There are three major bridges that cross the Hsiapei Highway, the No. 3 Freeway, and the Hsindian River. The AHB, crossing the Hsindian River, is one of the major parts of the AKLRM and functions as the most critical transportation route to connect the two banks of the Hsindian River (i.e., Ankeng and Hsindian districts).

At the design stage, all of the abovementioned sustainability issues were considered to determine the bridge structure type. Engineers evaluated all key indicators and their evaluation items to select the most sustainable options for detailed design and site construction.

As shown in Fig. 2, the pink area indicates the location of the AHB along the AKLRM route.

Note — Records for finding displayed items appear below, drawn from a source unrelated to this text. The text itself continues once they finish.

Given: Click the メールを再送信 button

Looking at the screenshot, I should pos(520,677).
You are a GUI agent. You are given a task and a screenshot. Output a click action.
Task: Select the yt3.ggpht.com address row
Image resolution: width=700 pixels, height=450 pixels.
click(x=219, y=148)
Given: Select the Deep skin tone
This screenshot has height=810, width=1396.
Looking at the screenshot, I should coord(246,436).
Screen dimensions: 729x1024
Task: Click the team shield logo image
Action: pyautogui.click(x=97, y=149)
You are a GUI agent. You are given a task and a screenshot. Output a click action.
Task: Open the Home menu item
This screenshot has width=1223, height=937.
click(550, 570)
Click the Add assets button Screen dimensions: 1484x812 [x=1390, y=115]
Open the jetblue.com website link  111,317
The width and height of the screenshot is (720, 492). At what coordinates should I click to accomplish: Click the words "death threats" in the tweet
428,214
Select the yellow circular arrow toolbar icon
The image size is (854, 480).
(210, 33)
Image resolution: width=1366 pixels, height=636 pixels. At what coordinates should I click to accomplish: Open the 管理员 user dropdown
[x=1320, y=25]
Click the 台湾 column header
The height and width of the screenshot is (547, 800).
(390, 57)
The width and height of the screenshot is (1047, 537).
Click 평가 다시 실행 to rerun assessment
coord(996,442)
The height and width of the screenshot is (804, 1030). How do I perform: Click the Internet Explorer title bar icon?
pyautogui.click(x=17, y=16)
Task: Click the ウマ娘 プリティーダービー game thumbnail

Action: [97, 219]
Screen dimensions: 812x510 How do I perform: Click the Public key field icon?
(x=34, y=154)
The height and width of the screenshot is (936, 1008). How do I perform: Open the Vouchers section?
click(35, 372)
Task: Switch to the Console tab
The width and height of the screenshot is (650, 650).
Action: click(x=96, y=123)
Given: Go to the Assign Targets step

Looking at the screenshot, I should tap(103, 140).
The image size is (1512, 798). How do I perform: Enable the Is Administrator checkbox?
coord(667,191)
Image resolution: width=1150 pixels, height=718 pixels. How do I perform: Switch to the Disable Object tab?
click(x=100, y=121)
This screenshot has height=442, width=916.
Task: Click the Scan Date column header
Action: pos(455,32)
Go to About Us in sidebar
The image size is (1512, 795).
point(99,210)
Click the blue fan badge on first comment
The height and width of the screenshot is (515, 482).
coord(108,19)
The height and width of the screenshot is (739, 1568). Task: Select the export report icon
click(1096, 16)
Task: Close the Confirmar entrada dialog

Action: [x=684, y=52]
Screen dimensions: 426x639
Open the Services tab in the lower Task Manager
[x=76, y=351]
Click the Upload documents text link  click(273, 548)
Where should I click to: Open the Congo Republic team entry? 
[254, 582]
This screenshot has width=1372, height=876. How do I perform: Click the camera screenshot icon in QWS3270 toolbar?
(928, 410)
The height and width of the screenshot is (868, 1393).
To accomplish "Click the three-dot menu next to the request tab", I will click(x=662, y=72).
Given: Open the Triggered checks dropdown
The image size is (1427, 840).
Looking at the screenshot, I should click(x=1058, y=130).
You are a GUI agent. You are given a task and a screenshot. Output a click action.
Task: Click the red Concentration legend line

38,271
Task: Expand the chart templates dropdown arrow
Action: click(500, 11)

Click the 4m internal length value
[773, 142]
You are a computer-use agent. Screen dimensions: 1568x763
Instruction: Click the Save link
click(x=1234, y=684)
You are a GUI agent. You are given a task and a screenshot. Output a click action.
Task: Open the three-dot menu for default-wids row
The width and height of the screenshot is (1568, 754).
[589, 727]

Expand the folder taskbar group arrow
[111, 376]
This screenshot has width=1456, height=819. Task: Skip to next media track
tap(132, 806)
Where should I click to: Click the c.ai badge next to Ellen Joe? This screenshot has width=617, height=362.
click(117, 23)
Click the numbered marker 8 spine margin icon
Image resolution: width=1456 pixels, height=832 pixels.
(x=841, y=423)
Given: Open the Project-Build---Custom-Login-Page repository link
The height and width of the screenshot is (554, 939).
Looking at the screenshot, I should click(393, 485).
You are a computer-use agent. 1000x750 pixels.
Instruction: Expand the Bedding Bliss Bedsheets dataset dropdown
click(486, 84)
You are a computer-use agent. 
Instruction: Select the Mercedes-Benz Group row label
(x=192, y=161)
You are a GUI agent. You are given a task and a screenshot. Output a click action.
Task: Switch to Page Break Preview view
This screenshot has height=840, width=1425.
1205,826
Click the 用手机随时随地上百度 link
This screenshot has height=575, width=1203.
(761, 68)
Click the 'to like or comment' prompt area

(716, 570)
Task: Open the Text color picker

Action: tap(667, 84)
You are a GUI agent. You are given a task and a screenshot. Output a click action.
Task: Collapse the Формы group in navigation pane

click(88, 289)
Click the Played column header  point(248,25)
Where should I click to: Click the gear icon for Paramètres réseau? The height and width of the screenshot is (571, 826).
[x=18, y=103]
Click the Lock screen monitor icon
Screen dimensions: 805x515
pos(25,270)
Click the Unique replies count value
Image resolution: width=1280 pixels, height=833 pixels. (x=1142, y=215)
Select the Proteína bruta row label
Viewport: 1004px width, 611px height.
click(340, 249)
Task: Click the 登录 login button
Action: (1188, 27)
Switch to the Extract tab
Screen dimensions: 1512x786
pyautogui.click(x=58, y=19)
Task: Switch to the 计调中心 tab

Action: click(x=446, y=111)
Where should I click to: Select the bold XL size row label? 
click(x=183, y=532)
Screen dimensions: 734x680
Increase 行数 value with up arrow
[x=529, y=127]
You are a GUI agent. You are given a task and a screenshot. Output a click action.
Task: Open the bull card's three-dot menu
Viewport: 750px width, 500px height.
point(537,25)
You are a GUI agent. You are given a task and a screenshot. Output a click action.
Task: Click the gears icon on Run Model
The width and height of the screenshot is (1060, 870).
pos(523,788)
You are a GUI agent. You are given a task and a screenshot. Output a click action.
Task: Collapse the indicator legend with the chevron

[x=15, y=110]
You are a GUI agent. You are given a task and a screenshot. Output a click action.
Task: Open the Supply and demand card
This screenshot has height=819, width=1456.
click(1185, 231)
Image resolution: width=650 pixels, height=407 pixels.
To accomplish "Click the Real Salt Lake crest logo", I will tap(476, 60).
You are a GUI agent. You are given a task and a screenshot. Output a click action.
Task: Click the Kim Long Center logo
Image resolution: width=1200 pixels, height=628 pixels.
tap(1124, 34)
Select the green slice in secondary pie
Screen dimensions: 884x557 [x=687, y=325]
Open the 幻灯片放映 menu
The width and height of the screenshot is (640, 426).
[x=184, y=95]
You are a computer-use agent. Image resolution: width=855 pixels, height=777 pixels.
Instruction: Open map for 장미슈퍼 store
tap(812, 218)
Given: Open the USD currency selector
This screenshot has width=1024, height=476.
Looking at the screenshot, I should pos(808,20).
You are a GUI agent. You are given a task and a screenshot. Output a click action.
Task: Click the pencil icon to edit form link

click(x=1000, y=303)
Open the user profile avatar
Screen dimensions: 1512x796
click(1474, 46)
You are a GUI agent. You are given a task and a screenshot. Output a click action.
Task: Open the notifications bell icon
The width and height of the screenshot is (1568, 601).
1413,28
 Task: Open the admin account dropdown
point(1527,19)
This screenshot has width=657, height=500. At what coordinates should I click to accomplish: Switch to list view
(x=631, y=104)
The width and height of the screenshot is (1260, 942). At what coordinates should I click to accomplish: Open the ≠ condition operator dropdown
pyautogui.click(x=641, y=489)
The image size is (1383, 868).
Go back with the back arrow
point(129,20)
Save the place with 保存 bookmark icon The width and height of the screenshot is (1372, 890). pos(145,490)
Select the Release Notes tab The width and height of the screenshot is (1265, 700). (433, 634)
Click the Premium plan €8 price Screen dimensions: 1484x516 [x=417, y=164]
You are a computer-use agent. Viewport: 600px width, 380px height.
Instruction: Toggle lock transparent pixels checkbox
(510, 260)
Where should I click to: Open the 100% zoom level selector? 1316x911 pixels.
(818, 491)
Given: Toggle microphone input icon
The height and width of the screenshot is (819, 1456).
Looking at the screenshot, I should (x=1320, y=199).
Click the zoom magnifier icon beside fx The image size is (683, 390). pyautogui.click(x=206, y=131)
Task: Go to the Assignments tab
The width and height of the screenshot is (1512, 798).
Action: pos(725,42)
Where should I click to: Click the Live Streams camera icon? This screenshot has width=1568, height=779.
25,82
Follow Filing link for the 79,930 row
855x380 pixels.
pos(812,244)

This bridge connects the two banks of the Hsindian River between the K8 and K9 stations.

Engineers focused on feasible sustainability achievements to select structure-type options suitable for the AHB. The final AHB frame structure is an ABCSTF. Twelve pairs of steel cables are installed between the steel pier column and the top steel box beam of the truss frame. Four different numbers of tendons, namely, 55, 61, 66, and 73, occur in different pairs of cables depending on the required prestressing force.

In this paper, the authors share their experiences with the option decisions and sustainability practices of the AHB in the AKLRM project.

Evaluation and determination of the bridge structure type

The selection of the ABCSTF system was not based solely on structural feasibility but on its superior performance across multiple sustainability dimensions, including elimination of in-river temporary structures, reduction of construction-stage ecological disturbance, improved erection safety, and optimized long-span durability performance. Previous research has emphasized that sustainability in bridge engineering must integrate environmental protection, constructability, and life-cycle reliability considerations simultaneously.¹⁵^,²⁸ In contrast to conventional arch systems requiring extensive shoring within river flow zones, the adopted system minimized hydraulic interference and reduced exposure to typhoon-related construction risks. This decision demonstrates how sustainability indicators can function as engineering constraints that directly influence structural configuration rather than being applied solely as post-design evaluation metrics.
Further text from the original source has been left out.